**Recorded information:**
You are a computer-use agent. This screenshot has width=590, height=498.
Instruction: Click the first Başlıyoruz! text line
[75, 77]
---
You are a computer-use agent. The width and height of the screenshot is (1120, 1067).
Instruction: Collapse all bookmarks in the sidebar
--
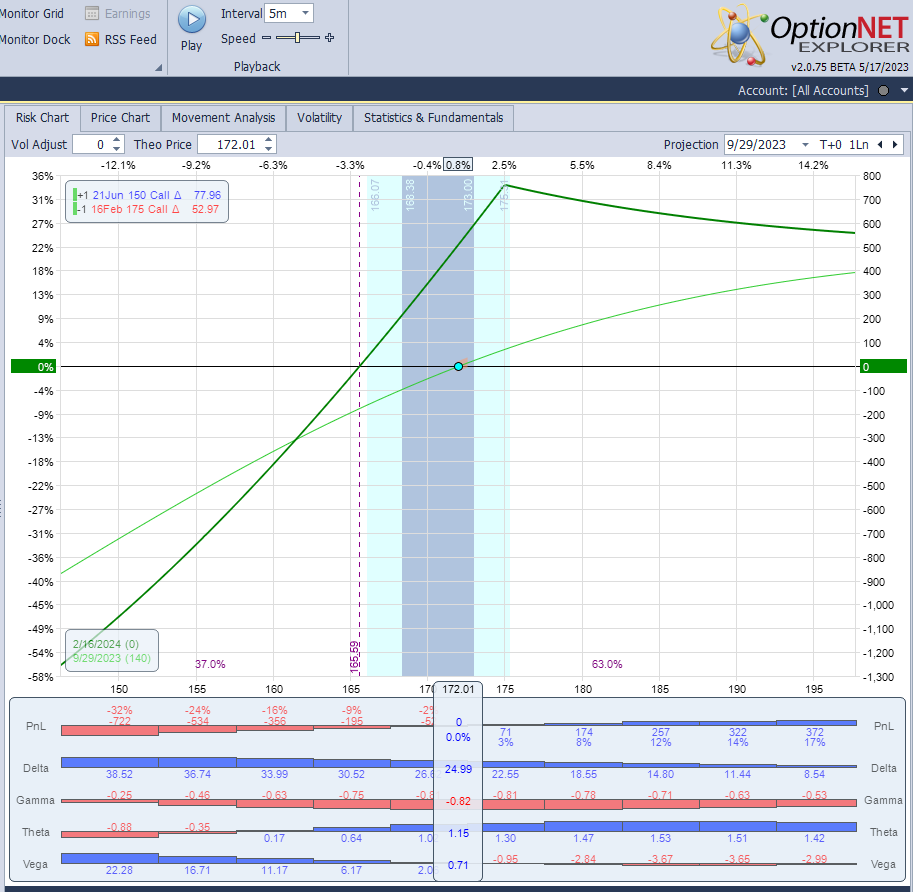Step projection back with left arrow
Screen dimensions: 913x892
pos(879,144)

**Your instructions:**
What lines in the listing above contain the word "agent"? Show each one.

**Response area:**
You are a computer-use agent. This screenshot has width=590, height=498.
You are a computer-use agent. The width and height of the screenshot is (1120, 1067).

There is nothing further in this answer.